Google quer prever risco de doenças de coração com análise aos olhos

Imagine que maravilha se fosse possível somente dar uma boa analisada nos olhos de um paciente para descobrir se ele tem uma doença cardíaca?

A ideia de recorrer à inteligência artificial para prever e prevenir doenças, até mesmo as crônicas, ainda se encontra em seus estágios iniciais.

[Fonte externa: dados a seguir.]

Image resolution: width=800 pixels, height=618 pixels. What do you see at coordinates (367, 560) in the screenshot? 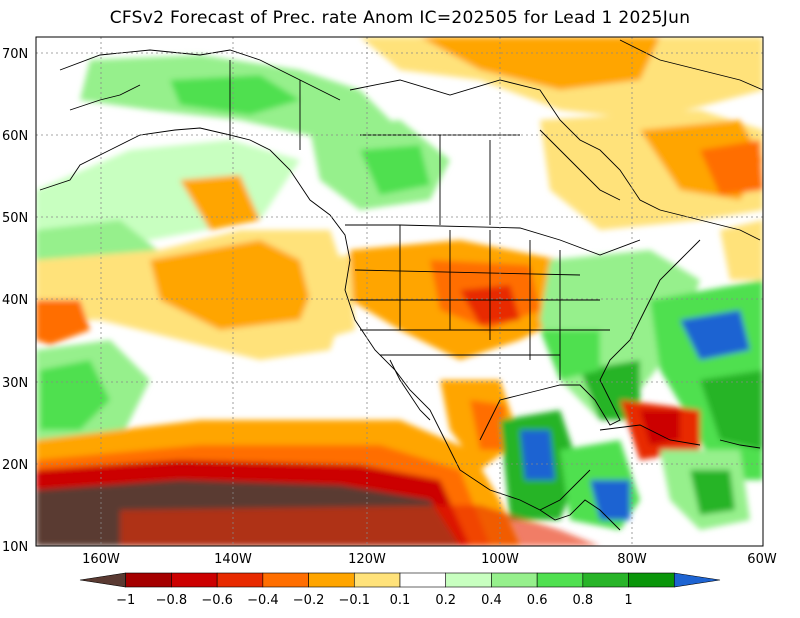
I see `lon-label: 120W` at bounding box center [367, 560].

Segundo o documento, depois de ser realizado um scan à parte de trás do olho (isto porque a parede interior traseira dos olhos está repleta de vasos sanguíneos que refletem a saúde geral do corpo), o algoritmo é capaz de deduzir, com muita precisão, a idade do paciente, a pressão arterial e até é capaz de informar se o paciente fuma ou não.

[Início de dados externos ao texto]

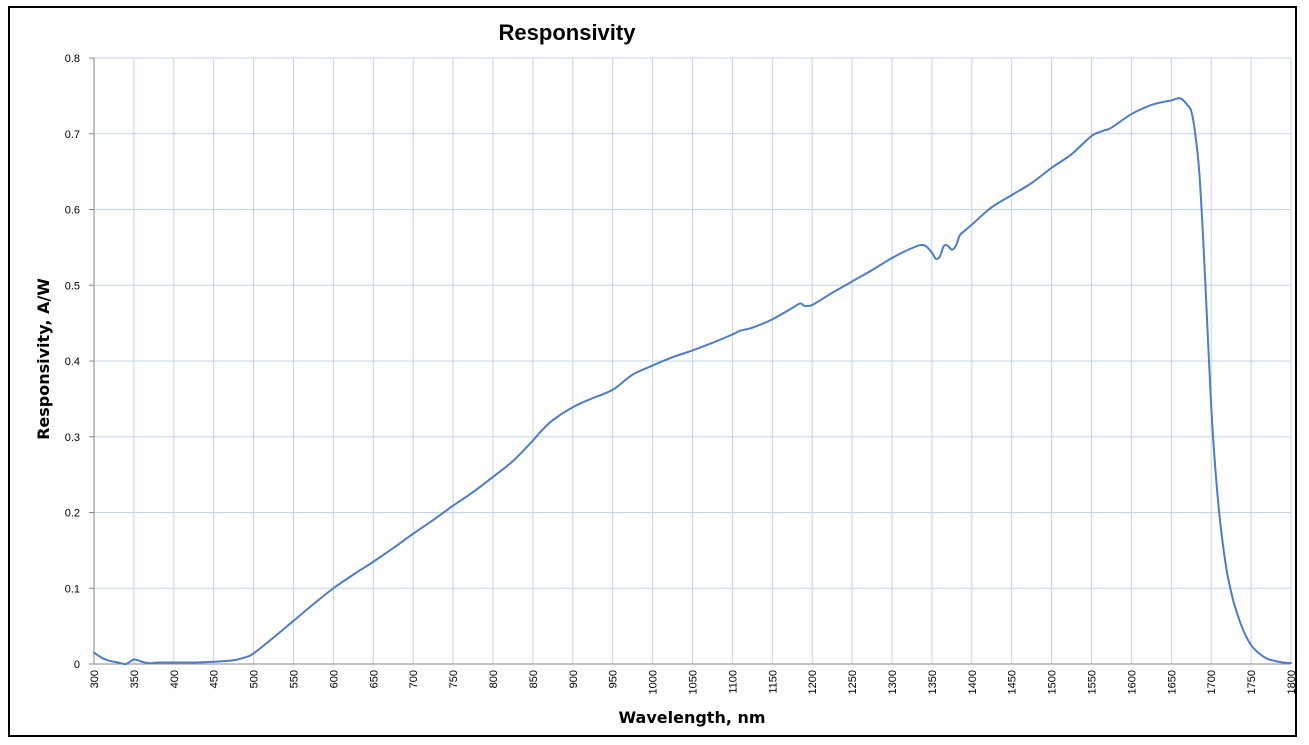 This screenshot has height=745, width=1309. What do you see at coordinates (692, 718) in the screenshot?
I see `x-axis-label: Wavelength, nm` at bounding box center [692, 718].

Ao comparar imagens da retina de dois pacientes, sendo que um deles havia sofrido um acidente cardiovascular e o outro não, o algoritmo do Google foi capaz de discernir qual era aquele cuja saúde foi eventualmente comprometida com 70% de taxa de acerto. Para treinar o algoritmo, os cientistas usaram machine learning para analisar um banco de dados de cerca de 300 mil pacientes. Então, os algoritmos aprenderam a associar sinais indicadores em suas análises oculares, com as métricas necessárias para prever riscos. A grande vantagem deste método é que é rápido e não exige uma análise ao sangue do paciente, explica o estudo divulgado no Biomedical Engineering. De acordo com Luke Oakden-Rayner, pesquisador da Universidade de Adelaide e especializado em análises de machine learning, o trabalho mostra como a IA pode ajudar a aprimorar ferramentas de diagnósticos que usamos hoje em dia, ajudando os médicos, em vez de substituí-los. Essa taxa é apenas um pouco mais baixa do que o método SCORE usado atualmente, que requer um exame de sangue, e acerta 72% das vezes. A Google quer ser pioneira num novo paradigma de ciência com base em Inteligência Artificial, e tem esperança que a mesma possa ser utilizada em todos os ramos da medicina.